• [AIM OF THE TASK]:
Report how many lines in the records below contain the string "Open", matching case exactly. Reply with the number alone.

• [RECORD LIST]:
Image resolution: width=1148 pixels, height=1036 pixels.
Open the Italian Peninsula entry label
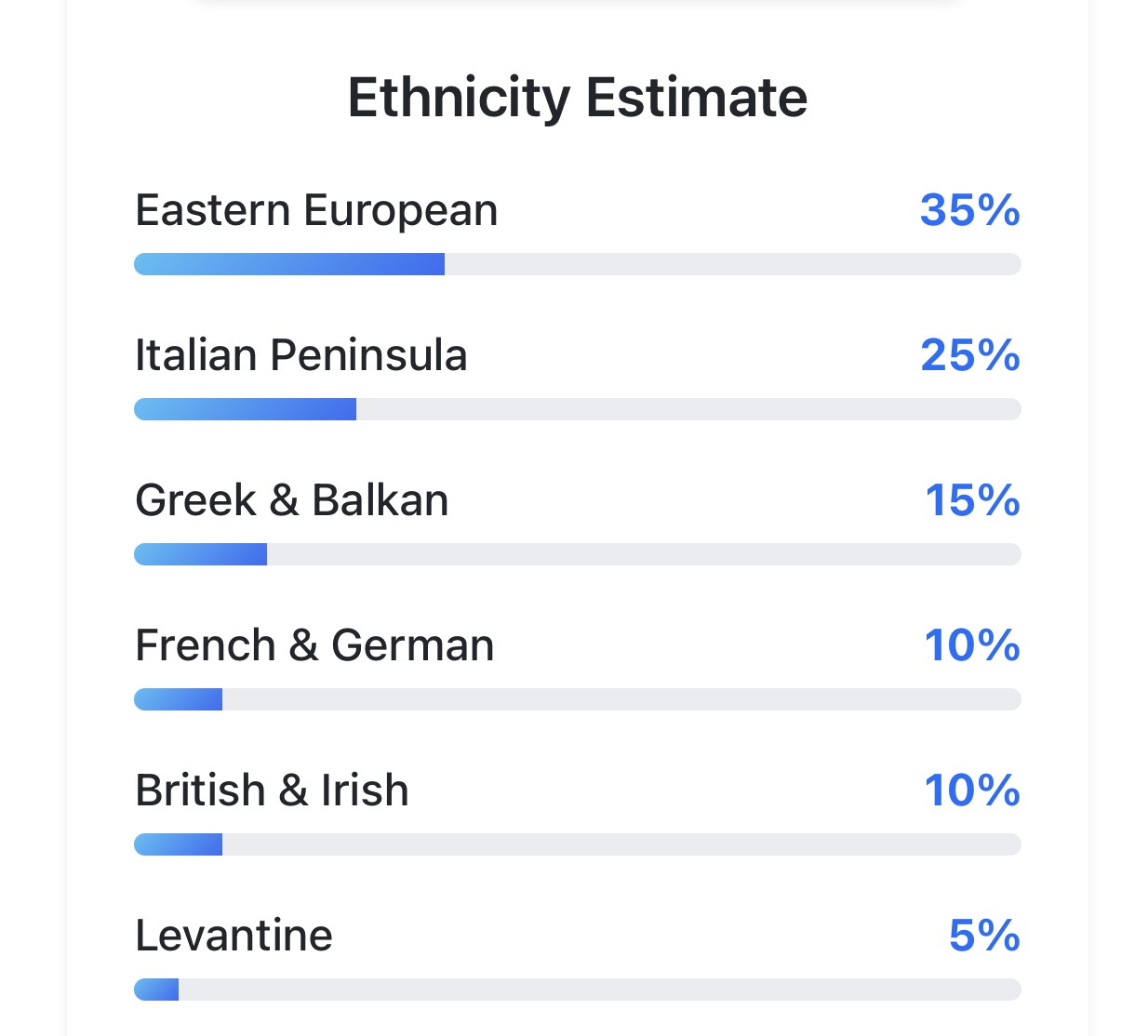point(300,355)
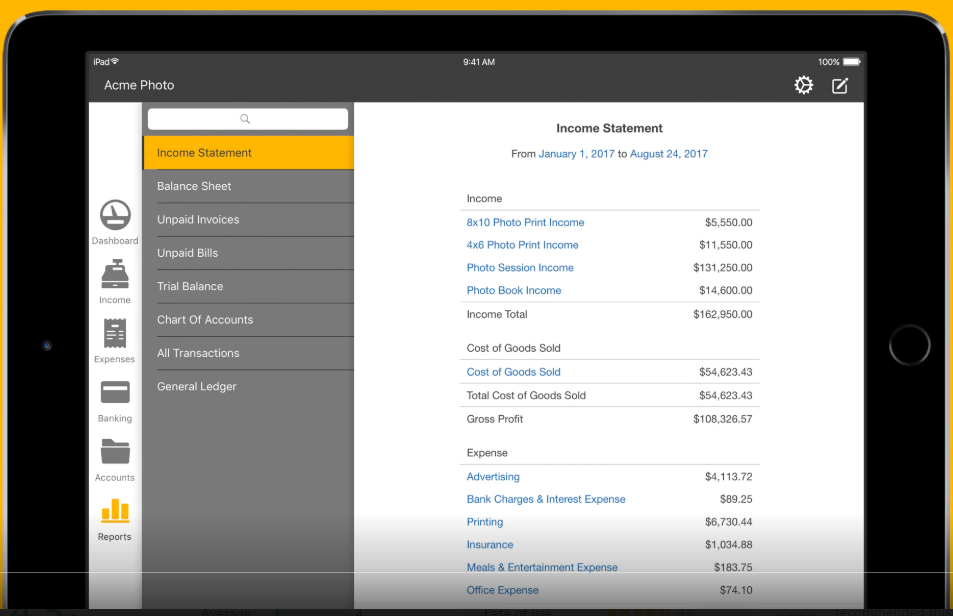Image resolution: width=953 pixels, height=616 pixels.
Task: Open the Advertising expense details
Action: click(493, 476)
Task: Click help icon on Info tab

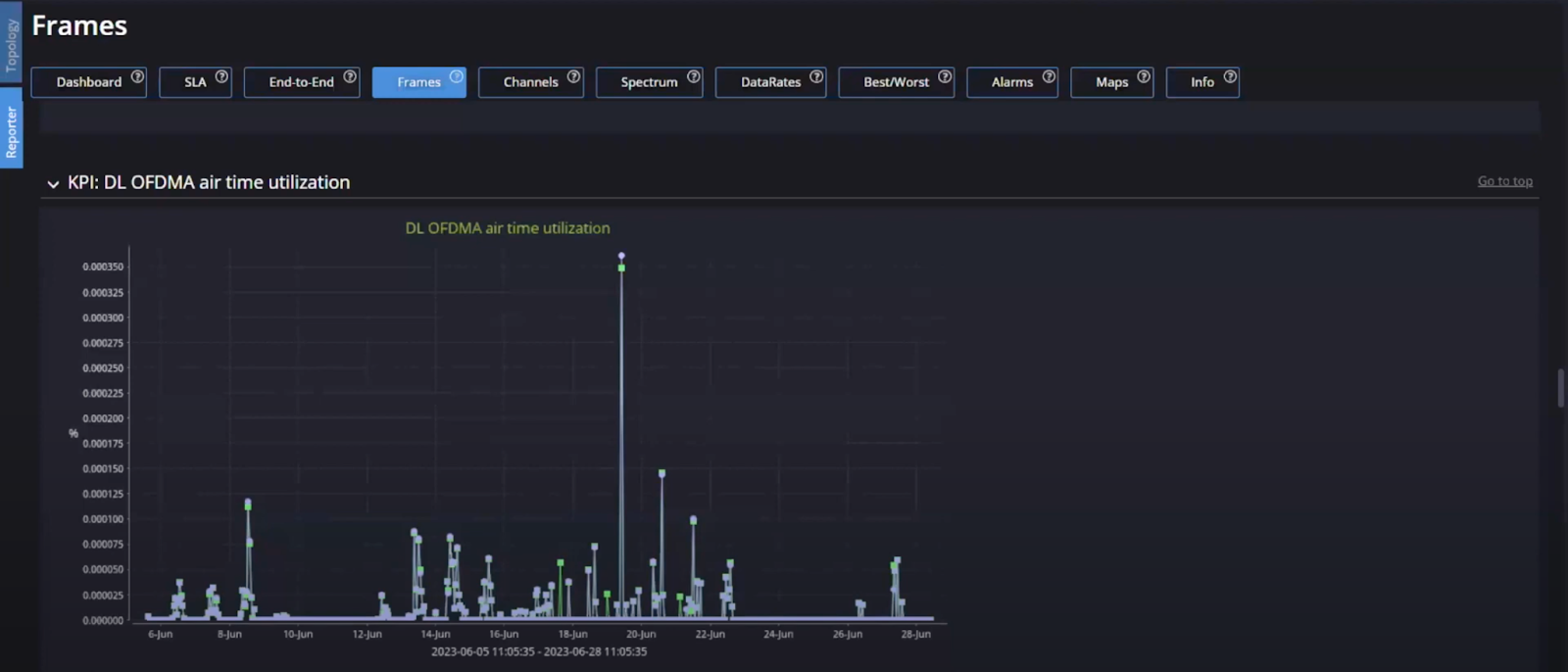Action: (1230, 76)
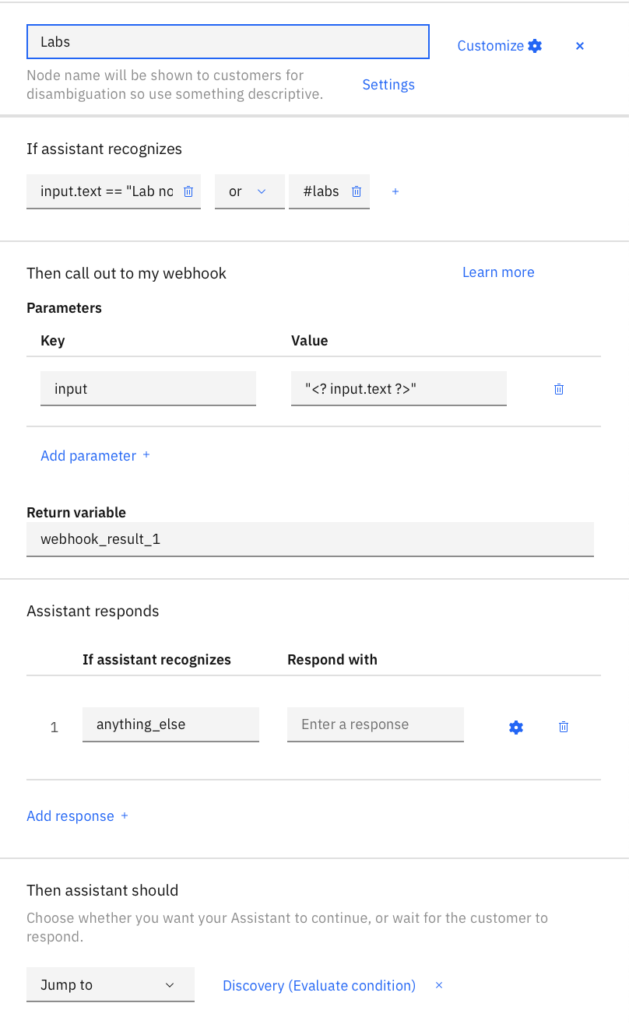Close the node editor panel
Viewport: 629px width, 1024px height.
point(579,45)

• [RESULT FOR THIS EXERCISE]:
2